RobotArena infty: Scalable Robot Benchmarking via Real-to-Sim Translation
Yash Jangir, Yidi Zhang, Kashu Yamazaki, Chenyu Zhang, Kuan-Hsun Tu, Tsung-Wei Ke, Lei Ke, Yonatan Bisk, Katerina Fragkiadaki
2025-10-28
Summary
This paper introduces a new way to test how well robots can perform a variety of tasks, moving beyond the limitations of testing them in the real world or simple computer simulations.
What's the problem?
Testing robots is really hard. Real-world testing takes a lot of time, effort, and can be dangerous if things go wrong. Current computer simulations aren't great either because robots are trained and tested in the *same* fake environment, so it's hard to know if they'll work in a new situation or with data from real-world examples. Plus, figuring out if a robot is doing a good job often requires a person to watch and judge, which doesn't scale well.
What's the solution?
The researchers created a system that uses videos of humans performing tasks to automatically build realistic computer simulations. They then use these simulations to test robots, getting feedback from people online to judge how well the robot is doing. They also change up the simulated environments – like the textures or where objects are placed – to see if the robot can still handle things when conditions aren't perfect. This allows for a lot of testing without the risks and costs of the real world.
Why it matters?
This new testing method is important because it provides a way to reliably and quickly evaluate robots as they become more complex and capable. It addresses a major gap in robotics research by offering a scalable and reproducible benchmark for assessing how well robots trained in the real world can generalize to new situations, ultimately helping to build more versatile and useful robots.
Abstract
The pursuit of robot generalists - instructable agents capable of performing diverse tasks across diverse environments - demands rigorous and scalable evaluation. Yet real-world testing of robot policies remains fundamentally constrained: it is labor-intensive, slow, unsafe at scale, and difficult to reproduce.
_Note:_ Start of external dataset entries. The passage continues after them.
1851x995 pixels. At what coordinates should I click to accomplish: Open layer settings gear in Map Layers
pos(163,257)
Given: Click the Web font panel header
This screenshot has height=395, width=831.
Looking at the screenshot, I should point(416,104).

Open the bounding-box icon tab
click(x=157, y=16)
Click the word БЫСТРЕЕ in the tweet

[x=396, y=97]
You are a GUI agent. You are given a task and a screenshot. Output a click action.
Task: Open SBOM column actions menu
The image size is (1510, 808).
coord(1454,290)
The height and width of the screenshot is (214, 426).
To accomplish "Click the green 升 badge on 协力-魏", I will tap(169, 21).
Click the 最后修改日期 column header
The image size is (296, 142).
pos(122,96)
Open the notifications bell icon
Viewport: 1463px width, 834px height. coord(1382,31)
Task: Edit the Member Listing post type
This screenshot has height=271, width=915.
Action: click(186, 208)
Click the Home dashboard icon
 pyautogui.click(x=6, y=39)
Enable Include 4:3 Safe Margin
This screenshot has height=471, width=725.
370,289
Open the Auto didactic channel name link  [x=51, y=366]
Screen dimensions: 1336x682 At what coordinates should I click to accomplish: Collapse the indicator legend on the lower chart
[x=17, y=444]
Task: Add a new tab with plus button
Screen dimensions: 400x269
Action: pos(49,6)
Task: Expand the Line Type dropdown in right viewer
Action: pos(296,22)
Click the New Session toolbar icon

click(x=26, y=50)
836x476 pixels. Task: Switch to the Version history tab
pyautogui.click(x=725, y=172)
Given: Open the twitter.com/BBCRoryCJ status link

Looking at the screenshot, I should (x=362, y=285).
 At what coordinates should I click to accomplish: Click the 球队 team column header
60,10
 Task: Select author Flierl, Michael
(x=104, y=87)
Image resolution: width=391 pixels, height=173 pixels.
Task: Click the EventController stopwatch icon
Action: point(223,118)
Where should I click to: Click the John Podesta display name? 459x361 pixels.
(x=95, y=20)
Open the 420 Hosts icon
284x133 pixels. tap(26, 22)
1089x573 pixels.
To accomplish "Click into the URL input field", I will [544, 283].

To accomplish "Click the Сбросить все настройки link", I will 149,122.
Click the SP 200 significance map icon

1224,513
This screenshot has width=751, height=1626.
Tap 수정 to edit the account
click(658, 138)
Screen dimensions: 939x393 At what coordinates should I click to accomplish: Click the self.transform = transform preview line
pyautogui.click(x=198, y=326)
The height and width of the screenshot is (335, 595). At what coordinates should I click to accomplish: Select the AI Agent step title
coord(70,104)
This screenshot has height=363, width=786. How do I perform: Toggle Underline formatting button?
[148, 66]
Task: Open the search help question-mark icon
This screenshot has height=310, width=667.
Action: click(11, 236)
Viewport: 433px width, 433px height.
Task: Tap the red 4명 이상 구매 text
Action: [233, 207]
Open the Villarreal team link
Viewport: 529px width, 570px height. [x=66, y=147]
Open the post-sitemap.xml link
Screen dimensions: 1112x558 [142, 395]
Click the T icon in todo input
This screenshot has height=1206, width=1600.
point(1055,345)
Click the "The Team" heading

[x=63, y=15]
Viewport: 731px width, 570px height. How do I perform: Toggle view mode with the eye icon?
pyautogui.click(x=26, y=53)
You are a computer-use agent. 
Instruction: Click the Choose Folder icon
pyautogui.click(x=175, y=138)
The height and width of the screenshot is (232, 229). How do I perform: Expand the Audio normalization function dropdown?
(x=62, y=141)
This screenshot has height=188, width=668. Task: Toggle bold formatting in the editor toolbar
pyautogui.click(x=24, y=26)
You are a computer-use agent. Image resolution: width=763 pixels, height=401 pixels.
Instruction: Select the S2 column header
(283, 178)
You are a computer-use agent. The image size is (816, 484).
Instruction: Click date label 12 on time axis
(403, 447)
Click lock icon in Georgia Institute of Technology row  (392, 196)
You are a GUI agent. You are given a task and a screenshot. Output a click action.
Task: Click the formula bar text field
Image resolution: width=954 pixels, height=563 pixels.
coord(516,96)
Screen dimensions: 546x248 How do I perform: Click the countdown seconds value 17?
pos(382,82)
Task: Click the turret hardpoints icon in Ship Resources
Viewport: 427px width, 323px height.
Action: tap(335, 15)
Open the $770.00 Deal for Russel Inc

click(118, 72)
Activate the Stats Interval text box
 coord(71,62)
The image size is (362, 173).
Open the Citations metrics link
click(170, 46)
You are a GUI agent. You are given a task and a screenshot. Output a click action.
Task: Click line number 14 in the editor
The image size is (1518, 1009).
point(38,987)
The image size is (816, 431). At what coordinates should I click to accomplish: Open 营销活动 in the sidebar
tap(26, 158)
Existing simulation benchmarks are similarly limited, as they train and test policies within the same synthetic domains and cannot assess models trained from real-world demonstrations or alternative simulation environments. As policies expand in scope and complexity, these barriers only intensify, since defining "success" in robotics often hinges on nuanced human judgments of execution quality. In this paper, we introduce a new benchmarking framework that overcomes these challenges by shifting VLA evaluation into large-scale simulated environments augmented with online human feedback. Leveraging advances in vision-language models, 2D-to-3D generative modeling, and differentiable rendering, our approach automatically converts video demonstrations from widely used robot datasets into simulated counterparts. Within these digital twins, we assess VLA policies using both automated VLM-guided scoring and scalable human preference judgments collected from crowdworkers, transforming human involvement from tedious scene setup, resetting, and safety supervision into lightweight preference comparisons. To measure robustness, we systematically perturb simulated environments along multiple axes, such as textures and object placements, stress-testing policy generalization under controlled variation. The result is a continuously evolving, reproducible, and scalable benchmark for real-world trained robot manipulation policies, addressing a critical missing capability in today's robotics landscape.